=== Entries provided ===

········

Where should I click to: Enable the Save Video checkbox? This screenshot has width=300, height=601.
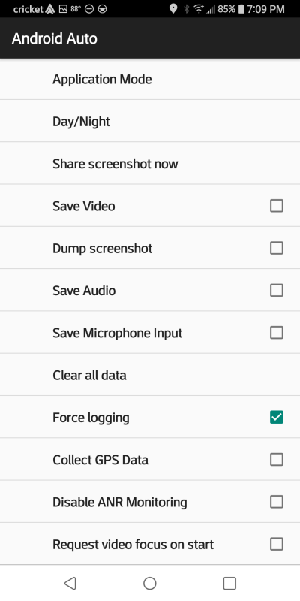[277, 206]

········

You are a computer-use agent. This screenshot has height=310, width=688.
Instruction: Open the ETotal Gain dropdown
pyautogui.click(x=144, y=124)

········

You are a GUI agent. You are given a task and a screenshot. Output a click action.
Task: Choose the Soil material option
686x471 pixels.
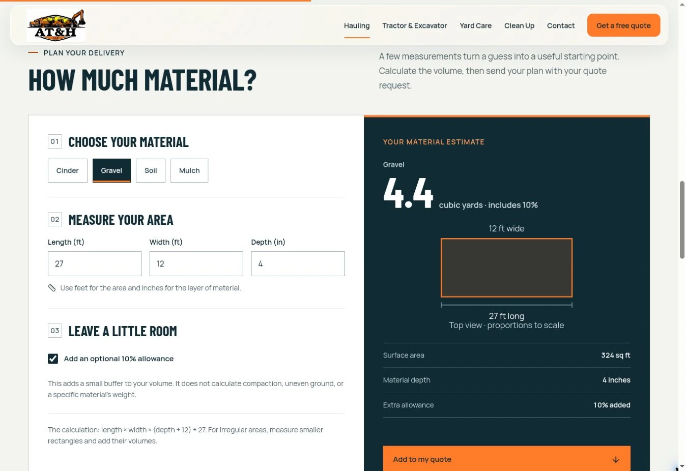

········

=== What the exercise asks ===
In the entries above, please find the line with "Task: Choose the Soil material option" and the line with "686x471 pixels.", then write out exactly those two lines and every line between them, and nothing more.

=== Answer to the exercise ===
Task: Choose the Soil material option
686x471 pixels.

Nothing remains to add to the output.